Re: Add min and max execute statement time in pg_stat_statement - Mailing list pgsql-hackers

From Tom Lane
Subject Re: Add min and max execute statement time in pg_stat_statement
Date
Msg-id 9571.1382398164@sss.pgh.pa.us
Whole thread Raw
In response to Re: Add min and max execute statement time in pg_stat_statement  (Andrew Dunstan <andrew@dunslane.net>)
Responses Re: Add min and max execute statement time in pg_stat_statement  (Andrew Dunstan <andrew@dunslane.net>)
Re: Add min and max execute statement time in pg_stat_statement  (Peter Geoghegan <pg@heroku.com>)
Re: Add min and max execute statement time in pg_stat_statement  (Dimitri Fontaine <dimitri@2ndQuadrant.fr>)

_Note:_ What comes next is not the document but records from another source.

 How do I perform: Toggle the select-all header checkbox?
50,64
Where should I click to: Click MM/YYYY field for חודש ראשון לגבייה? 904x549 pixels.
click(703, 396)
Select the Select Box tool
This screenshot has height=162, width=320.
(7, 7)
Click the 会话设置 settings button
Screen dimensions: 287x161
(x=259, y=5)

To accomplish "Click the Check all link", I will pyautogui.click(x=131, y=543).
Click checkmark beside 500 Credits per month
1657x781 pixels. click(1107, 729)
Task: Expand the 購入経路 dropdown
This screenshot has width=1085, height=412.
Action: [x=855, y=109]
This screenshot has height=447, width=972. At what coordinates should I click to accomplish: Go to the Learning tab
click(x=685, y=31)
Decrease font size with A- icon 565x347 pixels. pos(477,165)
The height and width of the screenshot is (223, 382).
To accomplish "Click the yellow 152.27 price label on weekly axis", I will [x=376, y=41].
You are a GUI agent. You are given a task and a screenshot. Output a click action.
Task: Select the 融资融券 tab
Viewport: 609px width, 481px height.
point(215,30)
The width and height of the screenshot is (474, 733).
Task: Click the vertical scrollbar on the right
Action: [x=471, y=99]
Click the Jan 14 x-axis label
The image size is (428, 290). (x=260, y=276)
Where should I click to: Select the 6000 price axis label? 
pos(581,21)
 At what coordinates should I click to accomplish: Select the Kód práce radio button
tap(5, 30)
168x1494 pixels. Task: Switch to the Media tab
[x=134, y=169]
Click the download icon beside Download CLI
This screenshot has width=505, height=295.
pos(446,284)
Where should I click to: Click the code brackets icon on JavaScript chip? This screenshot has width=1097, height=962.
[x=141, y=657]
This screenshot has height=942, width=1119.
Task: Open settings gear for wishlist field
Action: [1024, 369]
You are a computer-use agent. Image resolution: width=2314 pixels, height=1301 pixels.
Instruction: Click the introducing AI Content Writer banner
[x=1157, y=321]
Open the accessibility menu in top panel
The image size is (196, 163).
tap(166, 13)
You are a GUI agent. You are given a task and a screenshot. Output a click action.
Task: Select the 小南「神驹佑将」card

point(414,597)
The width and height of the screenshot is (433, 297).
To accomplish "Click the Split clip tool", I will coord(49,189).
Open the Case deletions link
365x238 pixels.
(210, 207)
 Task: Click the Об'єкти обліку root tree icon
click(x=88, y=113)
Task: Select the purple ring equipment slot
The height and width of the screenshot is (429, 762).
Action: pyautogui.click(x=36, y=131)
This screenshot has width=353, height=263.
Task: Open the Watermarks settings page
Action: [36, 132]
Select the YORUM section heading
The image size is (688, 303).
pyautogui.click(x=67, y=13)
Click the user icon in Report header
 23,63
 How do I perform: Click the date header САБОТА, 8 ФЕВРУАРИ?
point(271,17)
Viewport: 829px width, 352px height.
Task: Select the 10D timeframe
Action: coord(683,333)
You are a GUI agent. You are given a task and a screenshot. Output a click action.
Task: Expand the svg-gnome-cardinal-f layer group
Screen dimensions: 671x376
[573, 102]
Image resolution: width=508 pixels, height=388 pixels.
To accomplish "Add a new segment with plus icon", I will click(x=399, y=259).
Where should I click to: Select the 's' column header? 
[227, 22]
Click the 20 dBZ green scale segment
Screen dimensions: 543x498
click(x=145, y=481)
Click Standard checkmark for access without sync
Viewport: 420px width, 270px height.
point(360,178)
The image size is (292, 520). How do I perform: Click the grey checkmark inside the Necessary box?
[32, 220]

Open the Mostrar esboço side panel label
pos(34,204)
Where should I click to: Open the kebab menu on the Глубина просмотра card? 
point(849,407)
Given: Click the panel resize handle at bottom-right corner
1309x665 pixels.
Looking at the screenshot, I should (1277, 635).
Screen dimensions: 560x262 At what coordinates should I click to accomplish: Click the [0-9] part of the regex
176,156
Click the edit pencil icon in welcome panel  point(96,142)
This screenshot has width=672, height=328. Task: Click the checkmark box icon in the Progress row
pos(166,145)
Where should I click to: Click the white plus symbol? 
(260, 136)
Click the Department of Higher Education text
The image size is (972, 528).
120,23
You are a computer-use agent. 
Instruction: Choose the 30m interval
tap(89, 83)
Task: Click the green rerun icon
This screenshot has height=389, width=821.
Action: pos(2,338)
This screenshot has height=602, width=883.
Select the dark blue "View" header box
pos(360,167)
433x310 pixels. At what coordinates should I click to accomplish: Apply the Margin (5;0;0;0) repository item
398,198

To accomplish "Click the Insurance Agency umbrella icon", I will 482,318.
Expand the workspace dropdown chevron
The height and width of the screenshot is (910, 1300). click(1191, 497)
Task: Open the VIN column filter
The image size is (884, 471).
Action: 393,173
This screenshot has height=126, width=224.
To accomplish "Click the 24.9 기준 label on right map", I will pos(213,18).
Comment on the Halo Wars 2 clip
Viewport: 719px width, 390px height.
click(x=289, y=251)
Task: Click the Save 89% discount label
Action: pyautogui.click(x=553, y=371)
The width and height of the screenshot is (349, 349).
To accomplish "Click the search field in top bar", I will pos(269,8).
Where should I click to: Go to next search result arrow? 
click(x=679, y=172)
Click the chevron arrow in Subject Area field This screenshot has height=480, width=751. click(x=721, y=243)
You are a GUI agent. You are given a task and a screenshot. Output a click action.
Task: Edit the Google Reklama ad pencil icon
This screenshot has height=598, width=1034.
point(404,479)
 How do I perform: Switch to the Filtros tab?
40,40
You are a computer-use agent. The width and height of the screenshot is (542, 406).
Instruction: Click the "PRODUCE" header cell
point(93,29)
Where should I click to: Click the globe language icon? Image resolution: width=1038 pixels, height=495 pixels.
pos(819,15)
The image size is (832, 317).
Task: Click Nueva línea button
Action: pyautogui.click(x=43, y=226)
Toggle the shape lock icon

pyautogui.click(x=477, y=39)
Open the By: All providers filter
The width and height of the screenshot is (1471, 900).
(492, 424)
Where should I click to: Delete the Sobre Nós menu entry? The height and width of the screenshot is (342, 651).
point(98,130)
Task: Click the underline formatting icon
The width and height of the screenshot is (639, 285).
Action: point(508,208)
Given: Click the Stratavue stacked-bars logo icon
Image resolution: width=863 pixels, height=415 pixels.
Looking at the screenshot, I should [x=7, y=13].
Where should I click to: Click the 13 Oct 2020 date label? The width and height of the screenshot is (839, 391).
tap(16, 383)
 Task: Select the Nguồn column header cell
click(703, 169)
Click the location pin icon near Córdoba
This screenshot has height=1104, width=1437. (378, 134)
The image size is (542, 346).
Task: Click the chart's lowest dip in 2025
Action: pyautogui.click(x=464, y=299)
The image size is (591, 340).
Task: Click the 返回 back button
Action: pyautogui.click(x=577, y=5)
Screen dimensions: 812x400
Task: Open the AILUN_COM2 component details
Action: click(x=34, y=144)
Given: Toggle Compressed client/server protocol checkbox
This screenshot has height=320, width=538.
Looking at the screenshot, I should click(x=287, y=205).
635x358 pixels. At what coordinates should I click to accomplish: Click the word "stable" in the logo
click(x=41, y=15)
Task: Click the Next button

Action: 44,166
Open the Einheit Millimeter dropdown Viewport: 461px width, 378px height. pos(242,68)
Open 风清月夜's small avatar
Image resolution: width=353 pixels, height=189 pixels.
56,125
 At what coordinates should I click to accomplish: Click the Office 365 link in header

Re: Add min and max execute statement time in pg_stat_statement  (Jeff Janes <jeff.janes@gmail.com>)
List pgsql-hackers
Andrew Dunstan <andrew@dunslane.net> writes:
> This is why I suggested the standard deviation, and why I find it would
> be more useful than just min and max. A couple of outliers will set the
> min and max to possibly extreme values but hardly perturb the standard
> deviation over a large number of observations.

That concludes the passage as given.